Recently, I had the chance to participate on a panel at Antioch College. They relaunched a program, a fond memory for many Antiochians, called Friday Forum. Our forum focused on the Financial Sustainability of Liberal Arts Colleges in the 21st Century.
The moderator asked me to reflect on the financial situation facing colleges and universities across southwest, Ohio. I apologized upfront for the gloomy picture I would initially have to paint: 1) declining state support for public universities coupled with increase in unfunded mandates; 2) extremely competitive, therefore expensive, environment for recruiting students; 3) tuition discount rates rising north of 50% on average (north of 75% for some; north of 90% for others) and climbing steadily; 3) more than 70% decline in applications from international students (for some campuses, their cash cow) due to the presidential race and election results; 4) escalating costs of infrastructure and general operations; and 5) poor decision making by boards and administrations.
These scenarios, and many others, are stressing already tight budgets at colleges and universities, and certainly contributing momentum to the disruption of its business model.
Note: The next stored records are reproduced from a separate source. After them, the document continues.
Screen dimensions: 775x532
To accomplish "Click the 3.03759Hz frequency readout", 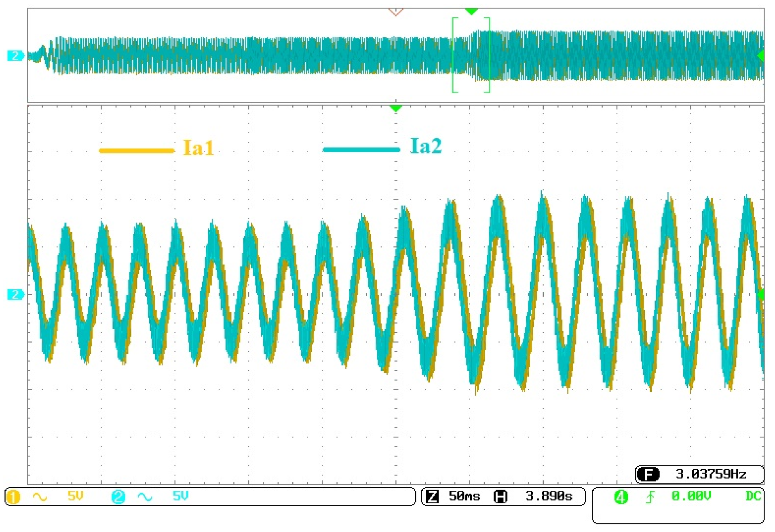I will click(x=711, y=474).
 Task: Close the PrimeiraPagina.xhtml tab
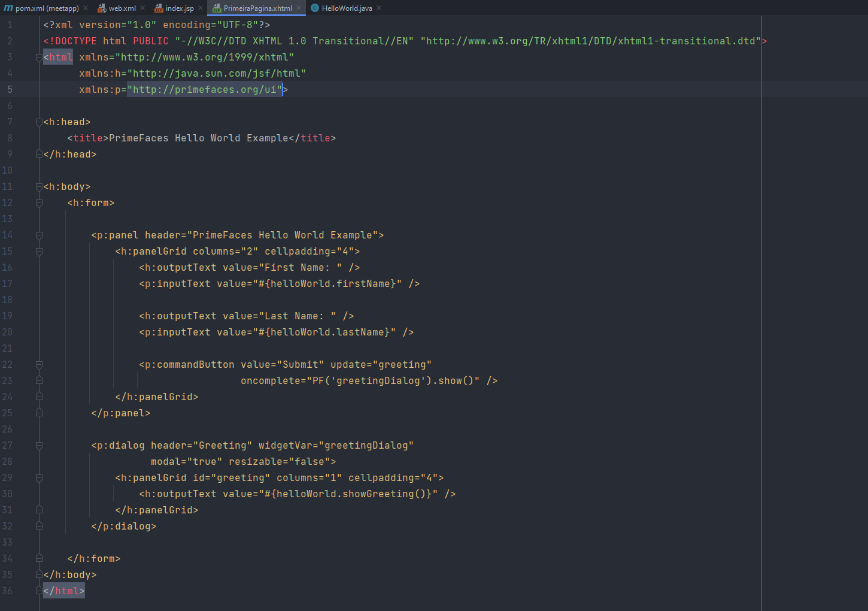(299, 8)
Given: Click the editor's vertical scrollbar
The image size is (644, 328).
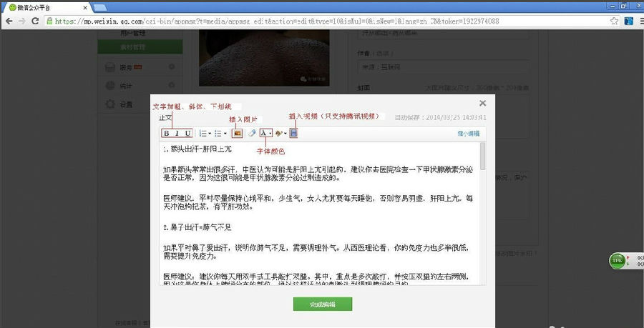Looking at the screenshot, I should click(x=483, y=157).
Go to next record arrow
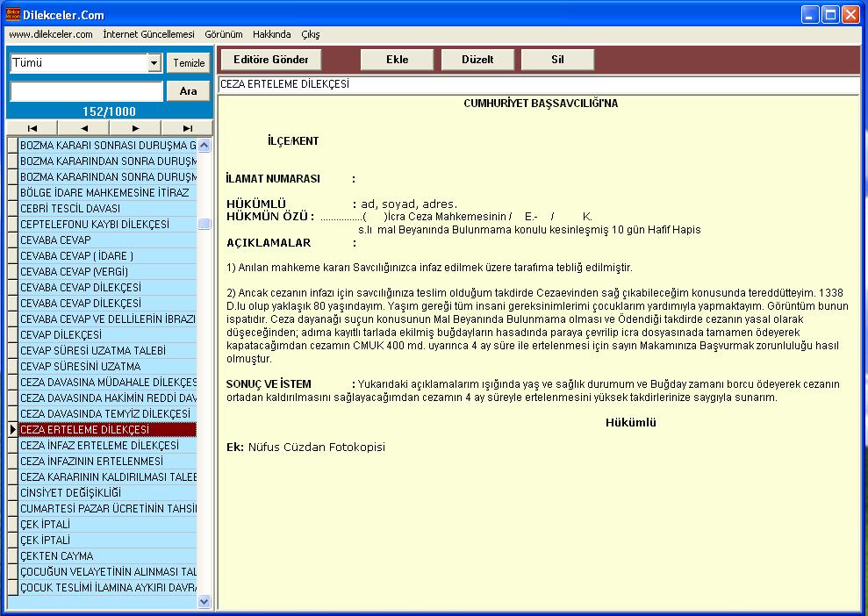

In the face of this reality, the value-proposition for collaboration is rising. However, we need to advance beyond your typical practice of collaboration; the time for hyper-collaboration has arrived. While purchased goods and services saved campuses a few dollars in the past, these strategies are not enough to transform the business model. Higher education must transcend traditional cost savings methods by forging deep partnerships.
What does hyper-collaboration look like? It is a deep partnership that is resilient, substantial in cost savings or revenue generation, and mutually beneficial to all parties. It can include sharing faculty, facilities, and courses. It can include a research collaborative that garners significant external support. It can be the centralization of backend services. It could be a tuition management system for multiple campuses. It could be…whatever we can challenge ourselves to envision and implement!
In the case of Antioch, there is definite opportunity to partner with several nearby liberal arts colleges, as well as look for partnership opportunities with the Village of Yellow Springs, a uniquely charming and progressive community.